Table 11 shows percent relative efficiencies (PREs) of proposed estimator and existing estimators under stratified ranked set sampling scheme with respect to SRS for real-life data. Samples from real-life data set have been taken by using r = 1, 2, 3, and 4 and m = 10 and 15. Proposed estimator under StEMRSS has the highest PREs (bold values) for all choices of r and m. For r = 1 and m = 10 and 15, PREs of proposed estimator are 326.363 and 339.367, respectively. For r = 2 and m = 10 and 15, PREs of proposed estimator are 342.497 and 354.834, respectively. For r = 3 and m = 10 and 15, PREs of proposed estimator are 350.1887 and 357.264, respectively. For r = 4 and m = 10 and 15, PREs of proposed estimator are 356.194 and 379.278, respectively. Results also show that proposed estimator and its special cases are more efficient than existing estimators, revealing that PRE of proposed estimator increases with the increase in sample size.

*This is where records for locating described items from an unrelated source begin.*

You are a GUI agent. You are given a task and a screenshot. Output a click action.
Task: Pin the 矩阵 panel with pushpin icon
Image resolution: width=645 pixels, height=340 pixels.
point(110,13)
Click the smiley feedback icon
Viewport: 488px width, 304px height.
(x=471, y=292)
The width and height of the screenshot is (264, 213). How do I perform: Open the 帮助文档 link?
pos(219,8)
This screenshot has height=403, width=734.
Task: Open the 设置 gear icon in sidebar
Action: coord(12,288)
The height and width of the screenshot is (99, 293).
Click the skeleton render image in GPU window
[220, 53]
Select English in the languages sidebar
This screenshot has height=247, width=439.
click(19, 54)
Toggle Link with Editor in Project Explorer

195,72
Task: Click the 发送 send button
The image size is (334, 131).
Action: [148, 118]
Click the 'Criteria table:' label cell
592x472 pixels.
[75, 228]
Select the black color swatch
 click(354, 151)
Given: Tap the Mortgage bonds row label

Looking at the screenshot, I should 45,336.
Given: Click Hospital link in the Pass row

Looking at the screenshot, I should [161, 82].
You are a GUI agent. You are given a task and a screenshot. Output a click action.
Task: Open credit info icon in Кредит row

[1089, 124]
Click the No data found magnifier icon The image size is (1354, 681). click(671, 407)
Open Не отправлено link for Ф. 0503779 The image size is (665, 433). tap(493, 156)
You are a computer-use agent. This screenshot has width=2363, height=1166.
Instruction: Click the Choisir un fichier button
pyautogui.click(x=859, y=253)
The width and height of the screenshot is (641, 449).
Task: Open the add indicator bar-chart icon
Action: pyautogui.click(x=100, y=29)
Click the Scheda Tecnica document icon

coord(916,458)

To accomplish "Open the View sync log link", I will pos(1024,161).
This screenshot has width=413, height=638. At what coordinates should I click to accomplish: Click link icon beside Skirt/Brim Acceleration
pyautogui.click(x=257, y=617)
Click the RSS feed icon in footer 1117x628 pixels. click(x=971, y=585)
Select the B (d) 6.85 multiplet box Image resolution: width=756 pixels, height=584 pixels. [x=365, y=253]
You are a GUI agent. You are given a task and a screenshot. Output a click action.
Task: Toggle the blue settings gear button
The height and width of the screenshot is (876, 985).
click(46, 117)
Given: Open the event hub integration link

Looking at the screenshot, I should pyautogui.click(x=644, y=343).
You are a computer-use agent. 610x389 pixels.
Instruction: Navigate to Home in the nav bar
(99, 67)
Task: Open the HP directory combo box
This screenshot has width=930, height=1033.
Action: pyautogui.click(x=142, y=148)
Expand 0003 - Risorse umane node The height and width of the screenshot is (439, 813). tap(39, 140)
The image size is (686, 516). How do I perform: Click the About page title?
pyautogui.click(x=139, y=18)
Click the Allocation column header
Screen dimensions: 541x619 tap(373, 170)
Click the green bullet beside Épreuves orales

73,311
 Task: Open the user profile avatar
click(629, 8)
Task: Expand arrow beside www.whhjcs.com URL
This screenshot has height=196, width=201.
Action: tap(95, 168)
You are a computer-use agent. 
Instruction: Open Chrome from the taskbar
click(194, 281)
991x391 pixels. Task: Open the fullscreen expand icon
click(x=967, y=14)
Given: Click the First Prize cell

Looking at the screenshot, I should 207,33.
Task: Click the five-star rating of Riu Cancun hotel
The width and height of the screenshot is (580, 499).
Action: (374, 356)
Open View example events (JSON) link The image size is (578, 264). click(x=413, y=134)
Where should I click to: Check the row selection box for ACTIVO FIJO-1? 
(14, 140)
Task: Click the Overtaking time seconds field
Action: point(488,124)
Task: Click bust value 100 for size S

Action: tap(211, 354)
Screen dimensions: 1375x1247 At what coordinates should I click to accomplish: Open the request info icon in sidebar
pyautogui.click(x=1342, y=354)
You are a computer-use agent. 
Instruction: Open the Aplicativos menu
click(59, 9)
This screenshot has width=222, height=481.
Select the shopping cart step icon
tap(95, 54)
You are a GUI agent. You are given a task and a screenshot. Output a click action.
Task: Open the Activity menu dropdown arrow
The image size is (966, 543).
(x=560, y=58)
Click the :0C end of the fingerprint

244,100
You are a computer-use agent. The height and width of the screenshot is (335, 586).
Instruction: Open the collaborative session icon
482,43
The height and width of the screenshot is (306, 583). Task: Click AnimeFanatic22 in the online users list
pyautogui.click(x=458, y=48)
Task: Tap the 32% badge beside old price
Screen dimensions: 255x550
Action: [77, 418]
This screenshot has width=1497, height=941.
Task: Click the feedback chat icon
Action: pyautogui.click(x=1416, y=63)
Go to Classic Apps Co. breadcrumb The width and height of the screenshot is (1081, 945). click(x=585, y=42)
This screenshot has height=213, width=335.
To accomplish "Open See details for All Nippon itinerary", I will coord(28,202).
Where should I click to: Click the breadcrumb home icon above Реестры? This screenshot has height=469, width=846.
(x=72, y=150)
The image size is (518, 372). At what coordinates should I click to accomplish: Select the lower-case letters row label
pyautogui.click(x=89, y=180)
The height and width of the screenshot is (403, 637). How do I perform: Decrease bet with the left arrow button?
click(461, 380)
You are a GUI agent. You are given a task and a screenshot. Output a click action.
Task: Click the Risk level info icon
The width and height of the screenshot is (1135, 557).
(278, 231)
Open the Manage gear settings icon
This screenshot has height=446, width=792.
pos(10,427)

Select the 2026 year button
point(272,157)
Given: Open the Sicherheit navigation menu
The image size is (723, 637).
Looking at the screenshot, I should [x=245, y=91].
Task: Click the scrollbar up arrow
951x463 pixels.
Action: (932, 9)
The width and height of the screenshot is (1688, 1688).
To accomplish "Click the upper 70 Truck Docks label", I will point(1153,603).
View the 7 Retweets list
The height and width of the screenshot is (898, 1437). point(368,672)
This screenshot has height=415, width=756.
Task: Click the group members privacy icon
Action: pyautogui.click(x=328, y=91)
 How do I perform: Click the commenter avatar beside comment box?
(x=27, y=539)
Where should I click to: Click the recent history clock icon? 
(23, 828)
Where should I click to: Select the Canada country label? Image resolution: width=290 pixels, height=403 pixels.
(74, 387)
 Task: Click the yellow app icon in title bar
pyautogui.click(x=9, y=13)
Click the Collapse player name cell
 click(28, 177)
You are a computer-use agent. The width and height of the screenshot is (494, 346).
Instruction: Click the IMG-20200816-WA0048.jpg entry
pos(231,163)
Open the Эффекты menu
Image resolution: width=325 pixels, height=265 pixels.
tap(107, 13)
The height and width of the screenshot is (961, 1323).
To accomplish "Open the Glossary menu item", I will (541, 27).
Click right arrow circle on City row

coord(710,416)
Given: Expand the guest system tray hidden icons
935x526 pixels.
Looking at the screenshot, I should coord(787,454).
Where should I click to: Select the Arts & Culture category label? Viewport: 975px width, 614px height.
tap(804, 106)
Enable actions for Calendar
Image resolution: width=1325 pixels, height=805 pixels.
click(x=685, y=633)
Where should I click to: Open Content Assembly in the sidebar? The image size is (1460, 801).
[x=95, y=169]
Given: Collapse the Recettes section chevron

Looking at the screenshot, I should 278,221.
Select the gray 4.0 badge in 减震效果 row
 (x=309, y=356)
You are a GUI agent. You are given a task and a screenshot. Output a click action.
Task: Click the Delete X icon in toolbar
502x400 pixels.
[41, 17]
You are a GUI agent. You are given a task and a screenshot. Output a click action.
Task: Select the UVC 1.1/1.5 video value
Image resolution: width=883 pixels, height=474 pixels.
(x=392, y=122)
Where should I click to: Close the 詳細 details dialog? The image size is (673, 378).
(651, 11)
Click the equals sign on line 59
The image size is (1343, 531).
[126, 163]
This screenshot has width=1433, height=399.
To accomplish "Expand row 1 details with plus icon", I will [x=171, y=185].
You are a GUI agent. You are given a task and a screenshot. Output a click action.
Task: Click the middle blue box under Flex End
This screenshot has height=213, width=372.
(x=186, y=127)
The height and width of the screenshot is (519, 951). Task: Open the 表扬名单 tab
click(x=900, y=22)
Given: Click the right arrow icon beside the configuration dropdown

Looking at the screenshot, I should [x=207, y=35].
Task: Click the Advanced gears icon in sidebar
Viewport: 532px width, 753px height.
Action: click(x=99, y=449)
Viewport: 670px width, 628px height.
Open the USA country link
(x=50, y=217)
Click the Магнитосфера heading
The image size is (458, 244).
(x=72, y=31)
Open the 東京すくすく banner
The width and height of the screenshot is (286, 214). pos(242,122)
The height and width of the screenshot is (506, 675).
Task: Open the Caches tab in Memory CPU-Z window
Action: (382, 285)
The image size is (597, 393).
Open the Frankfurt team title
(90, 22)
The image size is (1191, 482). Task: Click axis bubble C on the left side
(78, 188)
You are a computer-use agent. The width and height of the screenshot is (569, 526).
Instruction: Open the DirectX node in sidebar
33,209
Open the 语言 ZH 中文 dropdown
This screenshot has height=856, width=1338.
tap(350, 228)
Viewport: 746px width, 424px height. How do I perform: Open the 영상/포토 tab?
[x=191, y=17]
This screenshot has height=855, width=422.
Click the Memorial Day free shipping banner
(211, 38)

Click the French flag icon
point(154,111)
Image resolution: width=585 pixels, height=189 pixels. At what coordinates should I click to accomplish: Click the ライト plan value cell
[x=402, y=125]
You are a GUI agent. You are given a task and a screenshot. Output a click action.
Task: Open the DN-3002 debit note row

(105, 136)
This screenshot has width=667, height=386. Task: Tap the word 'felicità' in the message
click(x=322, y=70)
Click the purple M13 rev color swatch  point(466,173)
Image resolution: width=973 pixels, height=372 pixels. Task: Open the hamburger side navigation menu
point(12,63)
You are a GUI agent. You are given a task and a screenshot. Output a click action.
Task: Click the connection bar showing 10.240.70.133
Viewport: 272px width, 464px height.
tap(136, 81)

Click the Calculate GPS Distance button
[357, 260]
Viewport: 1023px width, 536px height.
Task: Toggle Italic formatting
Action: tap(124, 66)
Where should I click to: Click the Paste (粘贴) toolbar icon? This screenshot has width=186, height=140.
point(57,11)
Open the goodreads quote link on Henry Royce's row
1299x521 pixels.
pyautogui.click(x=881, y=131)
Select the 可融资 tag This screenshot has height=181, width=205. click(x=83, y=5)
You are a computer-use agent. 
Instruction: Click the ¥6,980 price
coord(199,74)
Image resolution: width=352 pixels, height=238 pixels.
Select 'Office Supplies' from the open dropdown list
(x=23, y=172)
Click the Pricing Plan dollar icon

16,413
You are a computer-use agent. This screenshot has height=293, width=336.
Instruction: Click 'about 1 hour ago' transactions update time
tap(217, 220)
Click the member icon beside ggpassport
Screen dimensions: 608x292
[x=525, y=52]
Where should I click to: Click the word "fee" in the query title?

6. Distribution of Proposed Estimator for Simulated Data

In this section, we identify the best fitted probability distribution of proposed estimator under StEMRSS. The auxiliary variables are generated by using normal distribution with parameters defined in Table 2. One million samples of size n = 75, with r = 5, m = 15, and , are taken, and sampling distribution of proposed estimator is constructed. It is found out that proposed estimator under StEMRSS follows normal distribution with mean of 127.56 and standard deviation of 6.7945. Figure 4 shows the probability distribution of proposed estimator under StEMRSS.

7. Conclusion

The objective of this study is to propose a class of generalized estimators under stratified extreme-cum-median ranked set sampling (StEMRSS). To achieve this objective, a class of generalized chain regression-cum-chain ratio estimator for population mean is proposed using two auxiliary variables under StEMRSS. Monte Carlo simulation study has been conducted for comparison of proposed estimator under StEMRSS with some existing estimators using two auxiliary variables under StRSS. The results show that the proposed estimator under StEMRSS performs more efficiently as compared to existing estimators under both symmetrical and asymmetrical probability distributions. The use of the proposed estimator in real-life application includes an example to estimate average wages (in dollars per week) of employees in USA. The results of real-life application show that the proposed estimator efficiently estimates the average wages of employees in USA as compared to existing estimators using two auxiliary variables under RSS schemes. The probability distributions of study and auxiliary variables are explored. These results are also compatible with the results of Monte Carlo simulation, as both studies show the efficiency of the proposed estimator in StEMRSS under the specified distributions. The distribution of the proposed estimator is also identified, and it is found out that the proposed estimator follows normal distribution. Therefore, we can use any parametric test on the results obtained by the proposed estimator. In the light of the above results and discussions, it is recommended that the proposed estimator is used for estimating population mean of study variable when there are heterogeneity and outliers in the data sets.

Data Availability

The data used to support this study are included within the article.

Conflicts of Interest

The authors declare that they have no conflicts of interest.